Start of Block
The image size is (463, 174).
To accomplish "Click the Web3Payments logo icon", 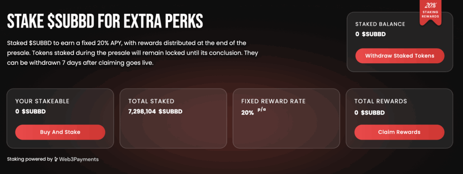I will 56,159.
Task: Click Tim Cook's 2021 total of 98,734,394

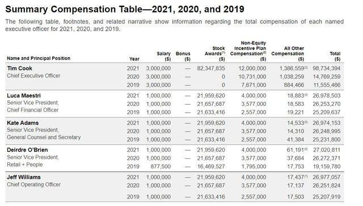Action: click(327, 68)
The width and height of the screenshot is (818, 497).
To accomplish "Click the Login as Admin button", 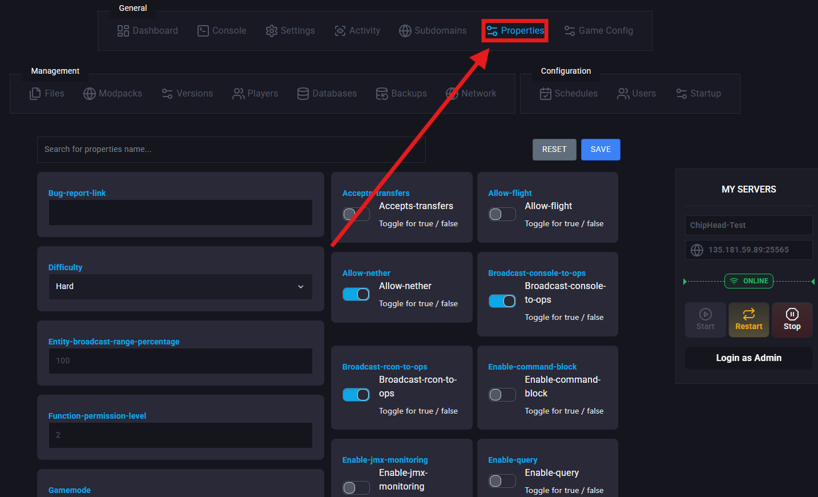I will pos(748,358).
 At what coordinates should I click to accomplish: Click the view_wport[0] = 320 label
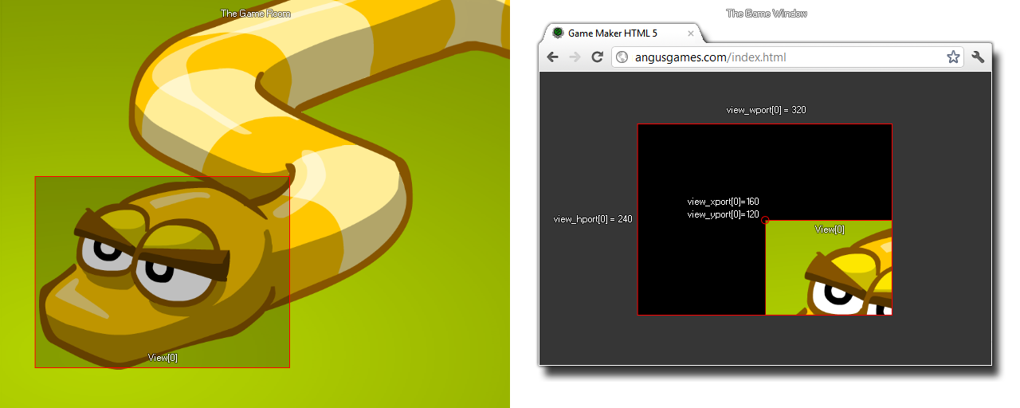766,110
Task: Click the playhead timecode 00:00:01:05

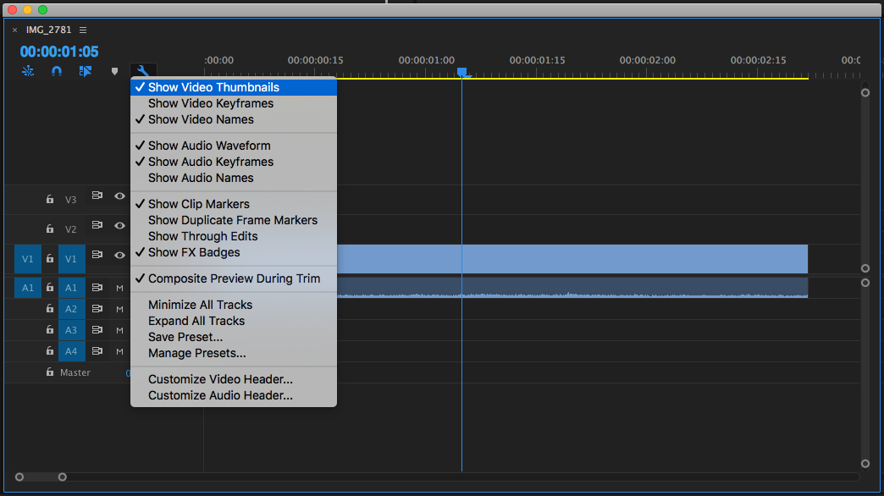Action: pos(59,52)
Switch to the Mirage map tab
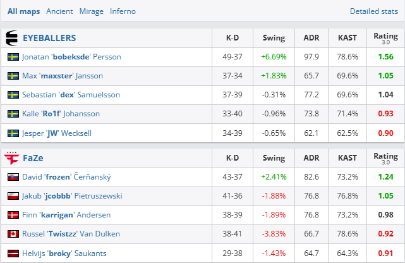This screenshot has width=405, height=263. [91, 11]
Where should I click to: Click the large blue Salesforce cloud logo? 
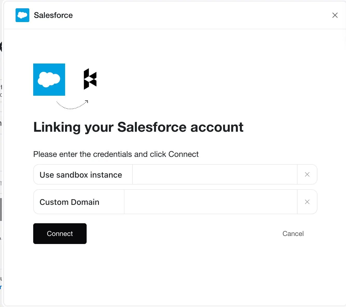(x=49, y=80)
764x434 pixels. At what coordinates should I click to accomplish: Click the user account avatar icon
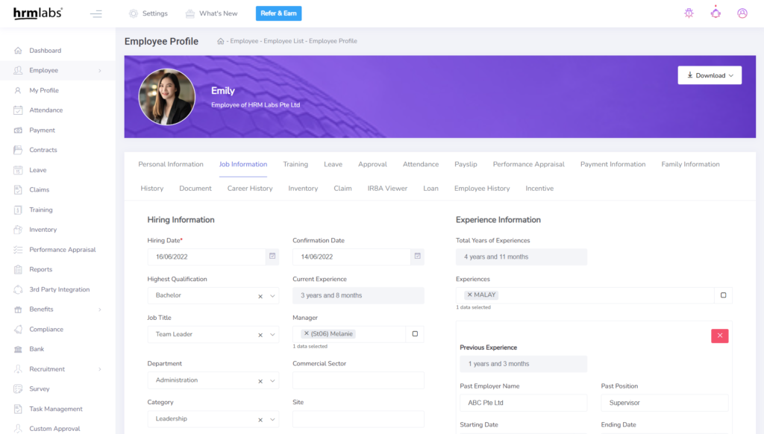(x=742, y=13)
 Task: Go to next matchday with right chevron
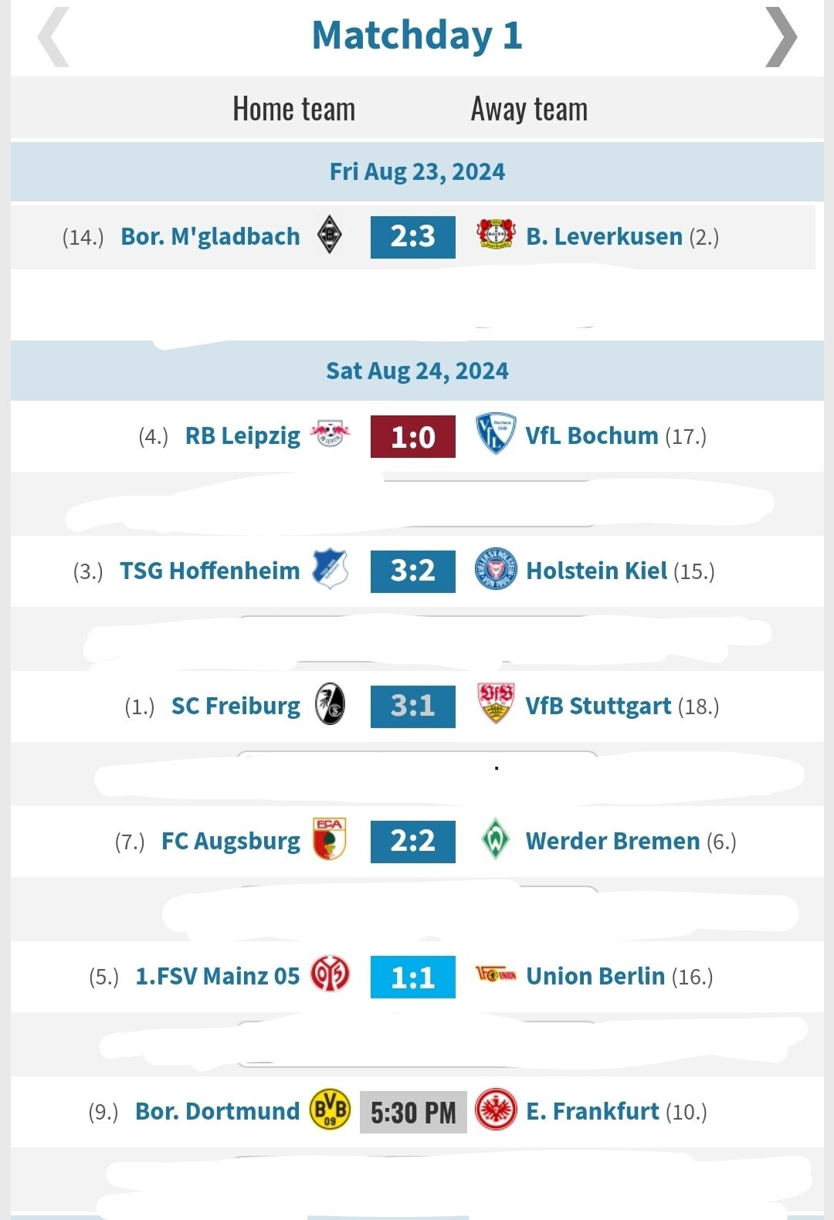point(781,37)
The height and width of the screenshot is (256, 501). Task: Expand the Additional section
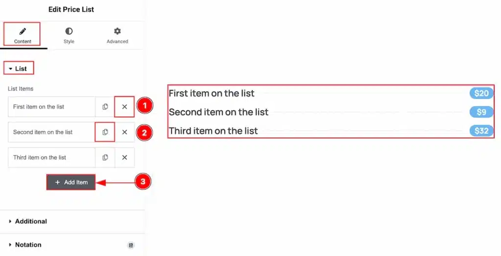[x=30, y=221]
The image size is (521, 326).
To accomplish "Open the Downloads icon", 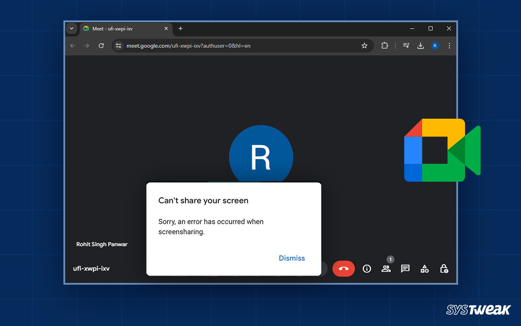I will tap(420, 45).
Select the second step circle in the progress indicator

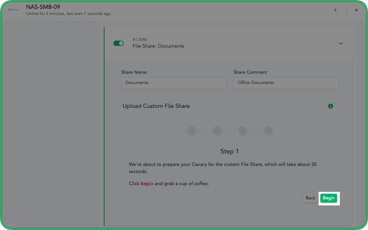click(x=217, y=131)
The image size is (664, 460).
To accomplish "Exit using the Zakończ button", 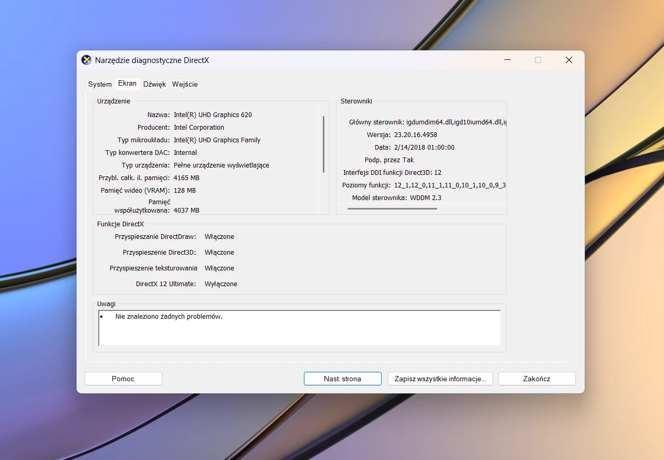I will tap(536, 379).
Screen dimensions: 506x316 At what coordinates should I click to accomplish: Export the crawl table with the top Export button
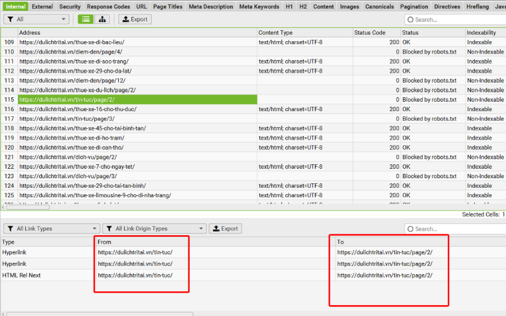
End of Block
What to do: From the listing above, collect each line in which the string "size" appears.

Exercise solution:
The image size is (463, 174).
The image size is (521, 326).
The image size is (664, 460).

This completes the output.